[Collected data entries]
++++++++++

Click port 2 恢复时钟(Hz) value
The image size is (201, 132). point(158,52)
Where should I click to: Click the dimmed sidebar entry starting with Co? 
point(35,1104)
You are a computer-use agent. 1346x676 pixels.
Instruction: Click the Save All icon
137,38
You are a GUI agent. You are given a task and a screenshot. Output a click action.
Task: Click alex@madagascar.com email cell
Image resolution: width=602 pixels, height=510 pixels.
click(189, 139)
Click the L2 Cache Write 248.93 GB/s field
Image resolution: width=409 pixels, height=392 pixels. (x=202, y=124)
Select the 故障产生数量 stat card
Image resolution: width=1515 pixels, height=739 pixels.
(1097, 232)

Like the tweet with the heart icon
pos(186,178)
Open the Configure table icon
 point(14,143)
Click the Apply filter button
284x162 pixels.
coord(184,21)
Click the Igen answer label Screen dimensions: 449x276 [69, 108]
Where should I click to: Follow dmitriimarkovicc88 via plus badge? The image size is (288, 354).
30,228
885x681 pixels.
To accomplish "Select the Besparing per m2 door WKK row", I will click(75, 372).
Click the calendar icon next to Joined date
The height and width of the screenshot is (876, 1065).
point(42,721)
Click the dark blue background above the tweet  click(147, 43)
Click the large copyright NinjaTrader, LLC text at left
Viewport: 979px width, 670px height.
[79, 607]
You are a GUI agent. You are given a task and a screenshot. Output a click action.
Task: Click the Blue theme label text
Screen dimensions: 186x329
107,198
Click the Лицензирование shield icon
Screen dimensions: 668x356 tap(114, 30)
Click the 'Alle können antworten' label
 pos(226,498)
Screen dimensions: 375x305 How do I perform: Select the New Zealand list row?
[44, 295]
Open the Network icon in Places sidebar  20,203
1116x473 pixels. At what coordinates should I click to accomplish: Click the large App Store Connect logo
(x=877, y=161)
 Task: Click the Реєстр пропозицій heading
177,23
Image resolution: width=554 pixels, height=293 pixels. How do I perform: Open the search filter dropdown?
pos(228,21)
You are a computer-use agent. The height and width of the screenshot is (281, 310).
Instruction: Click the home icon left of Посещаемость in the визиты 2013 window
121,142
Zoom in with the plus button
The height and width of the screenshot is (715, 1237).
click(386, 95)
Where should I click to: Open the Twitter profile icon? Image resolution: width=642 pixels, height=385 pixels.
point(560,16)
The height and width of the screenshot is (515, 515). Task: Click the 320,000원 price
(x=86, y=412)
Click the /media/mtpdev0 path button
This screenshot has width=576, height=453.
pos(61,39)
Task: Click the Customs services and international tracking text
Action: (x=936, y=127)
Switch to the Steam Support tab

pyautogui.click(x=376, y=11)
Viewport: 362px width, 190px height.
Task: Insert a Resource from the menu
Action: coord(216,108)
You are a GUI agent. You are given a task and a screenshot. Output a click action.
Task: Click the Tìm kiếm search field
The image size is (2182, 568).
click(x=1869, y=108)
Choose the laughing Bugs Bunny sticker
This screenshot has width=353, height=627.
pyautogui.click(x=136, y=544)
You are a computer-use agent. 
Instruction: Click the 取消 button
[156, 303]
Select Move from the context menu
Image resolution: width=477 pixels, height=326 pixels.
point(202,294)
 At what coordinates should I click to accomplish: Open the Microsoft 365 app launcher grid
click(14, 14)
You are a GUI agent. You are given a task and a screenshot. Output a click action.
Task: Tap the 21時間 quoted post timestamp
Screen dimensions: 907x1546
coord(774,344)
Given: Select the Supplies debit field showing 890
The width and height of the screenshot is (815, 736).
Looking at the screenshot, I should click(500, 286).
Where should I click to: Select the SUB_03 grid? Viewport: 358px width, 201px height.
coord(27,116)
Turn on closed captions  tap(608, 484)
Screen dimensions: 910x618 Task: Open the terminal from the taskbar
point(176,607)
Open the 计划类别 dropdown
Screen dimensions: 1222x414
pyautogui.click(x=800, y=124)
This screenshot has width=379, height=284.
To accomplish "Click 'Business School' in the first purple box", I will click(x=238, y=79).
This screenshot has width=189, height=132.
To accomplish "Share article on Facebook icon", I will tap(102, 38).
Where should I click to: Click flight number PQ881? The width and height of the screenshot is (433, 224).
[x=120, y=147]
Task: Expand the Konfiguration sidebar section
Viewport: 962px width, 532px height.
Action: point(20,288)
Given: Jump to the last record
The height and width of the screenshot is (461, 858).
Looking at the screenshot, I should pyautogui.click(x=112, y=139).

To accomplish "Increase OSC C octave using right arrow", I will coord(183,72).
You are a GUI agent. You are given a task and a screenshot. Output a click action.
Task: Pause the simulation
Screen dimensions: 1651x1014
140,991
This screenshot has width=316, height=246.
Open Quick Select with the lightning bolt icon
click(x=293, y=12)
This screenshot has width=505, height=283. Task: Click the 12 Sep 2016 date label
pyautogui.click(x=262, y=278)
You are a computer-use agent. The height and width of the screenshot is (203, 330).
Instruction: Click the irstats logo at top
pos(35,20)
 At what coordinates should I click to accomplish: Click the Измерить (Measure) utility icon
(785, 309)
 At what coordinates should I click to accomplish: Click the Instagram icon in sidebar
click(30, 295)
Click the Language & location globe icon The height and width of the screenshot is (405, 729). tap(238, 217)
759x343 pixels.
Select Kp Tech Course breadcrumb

++++++++++

**Problem requirements:**
Exact repetition is required: return every record shown above.

**Response to this exercise:**
Click port 2 恢复时钟(Hz) value
The image size is (201, 132). point(158,52)
Where should I click to: Click the dimmed sidebar entry starting with Co? 
point(35,1104)
You are a computer-use agent. 1346x676 pixels.
Instruction: Click the Save All icon
137,38
You are a GUI agent. You are given a task and a screenshot. Output a click action.
Task: Click alex@madagascar.com email cell
Image resolution: width=602 pixels, height=510 pixels.
click(189, 139)
Click the L2 Cache Write 248.93 GB/s field
Image resolution: width=409 pixels, height=392 pixels. (x=202, y=124)
Select the 故障产生数量 stat card
Image resolution: width=1515 pixels, height=739 pixels.
(1097, 232)

Like the tweet with the heart icon
pos(186,178)
Open the Configure table icon
 point(14,143)
Click the Apply filter button
284x162 pixels.
coord(184,21)
Click the Igen answer label Screen dimensions: 449x276 [69, 108]
Where should I click to: Follow dmitriimarkovicc88 via plus badge? The image size is (288, 354).
30,228
885x681 pixels.
To accomplish "Select the Besparing per m2 door WKK row", I will click(75, 372).
Click the calendar icon next to Joined date
The height and width of the screenshot is (876, 1065).
point(42,721)
Click the dark blue background above the tweet  click(147, 43)
Click the large copyright NinjaTrader, LLC text at left
Viewport: 979px width, 670px height.
[79, 607]
You are a GUI agent. You are given a task and a screenshot. Output a click action.
Task: Click the Blue theme label text
Screen dimensions: 186x329
107,198
Click the Лицензирование shield icon
Screen dimensions: 668x356 tap(114, 30)
Click the 'Alle können antworten' label
 pos(226,498)
Screen dimensions: 375x305 How do I perform: Select the New Zealand list row?
[44, 295]
Open the Network icon in Places sidebar  20,203
1116x473 pixels. At what coordinates should I click to accomplish: Click the large App Store Connect logo
(x=877, y=161)
 Task: Click the Реєстр пропозицій heading
177,23
Image resolution: width=554 pixels, height=293 pixels. How do I perform: Open the search filter dropdown?
pos(228,21)
You are a computer-use agent. The height and width of the screenshot is (281, 310).
Instruction: Click the home icon left of Посещаемость in the визиты 2013 window
121,142
Zoom in with the plus button
The height and width of the screenshot is (715, 1237).
click(386, 95)
Where should I click to: Open the Twitter profile icon? Image resolution: width=642 pixels, height=385 pixels.
point(560,16)
The height and width of the screenshot is (515, 515). Task: Click the 320,000원 price
(x=86, y=412)
Click the /media/mtpdev0 path button
This screenshot has width=576, height=453.
pos(61,39)
Task: Click the Customs services and international tracking text
Action: (x=936, y=127)
Switch to the Steam Support tab

pyautogui.click(x=376, y=11)
Viewport: 362px width, 190px height.
Task: Insert a Resource from the menu
Action: coord(216,108)
You are a GUI agent. You are given a task and a screenshot. Output a click action.
Task: Click the Tìm kiếm search field
The image size is (2182, 568).
click(x=1869, y=108)
Choose the laughing Bugs Bunny sticker
This screenshot has width=353, height=627.
pyautogui.click(x=136, y=544)
You are a computer-use agent. 
Instruction: Click the 取消 button
[156, 303]
Select Move from the context menu
Image resolution: width=477 pixels, height=326 pixels.
point(202,294)
 At what coordinates should I click to accomplish: Open the Microsoft 365 app launcher grid
click(14, 14)
You are a GUI agent. You are given a task and a screenshot. Output a click action.
Task: Tap the 21時間 quoted post timestamp
Screen dimensions: 907x1546
coord(774,344)
Given: Select the Supplies debit field showing 890
The width and height of the screenshot is (815, 736).
Looking at the screenshot, I should click(500, 286).
Where should I click to: Select the SUB_03 grid? Viewport: 358px width, 201px height.
coord(27,116)
Turn on closed captions  tap(608, 484)
Screen dimensions: 910x618 Task: Open the terminal from the taskbar
point(176,607)
Open the 计划类别 dropdown
Screen dimensions: 1222x414
pyautogui.click(x=800, y=124)
This screenshot has width=379, height=284.
To accomplish "Click 'Business School' in the first purple box", I will click(x=238, y=79).
This screenshot has width=189, height=132.
To accomplish "Share article on Facebook icon", I will tap(102, 38).
Where should I click to: Click flight number PQ881? The width and height of the screenshot is (433, 224).
[x=120, y=147]
Task: Expand the Konfiguration sidebar section
Viewport: 962px width, 532px height.
Action: point(20,288)
Given: Jump to the last record
The height and width of the screenshot is (461, 858).
Looking at the screenshot, I should pyautogui.click(x=112, y=139).

To accomplish "Increase OSC C octave using right arrow", I will coord(183,72).
You are a GUI agent. You are given a task and a screenshot. Output a click action.
Task: Pause the simulation
Screen dimensions: 1651x1014
140,991
This screenshot has width=316, height=246.
Open Quick Select with the lightning bolt icon
click(x=293, y=12)
This screenshot has width=505, height=283. Task: Click the 12 Sep 2016 date label
pyautogui.click(x=262, y=278)
You are a computer-use agent. The height and width of the screenshot is (203, 330).
Instruction: Click the irstats logo at top
pos(35,20)
 At what coordinates should I click to accomplish: Click the Измерить (Measure) utility icon
(785, 309)
 At what coordinates should I click to accomplish: Click the Instagram icon in sidebar
click(30, 295)
Click the Language & location globe icon The height and width of the screenshot is (405, 729). tap(238, 217)
759x343 pixels.
Select Kp Tech Course breadcrumb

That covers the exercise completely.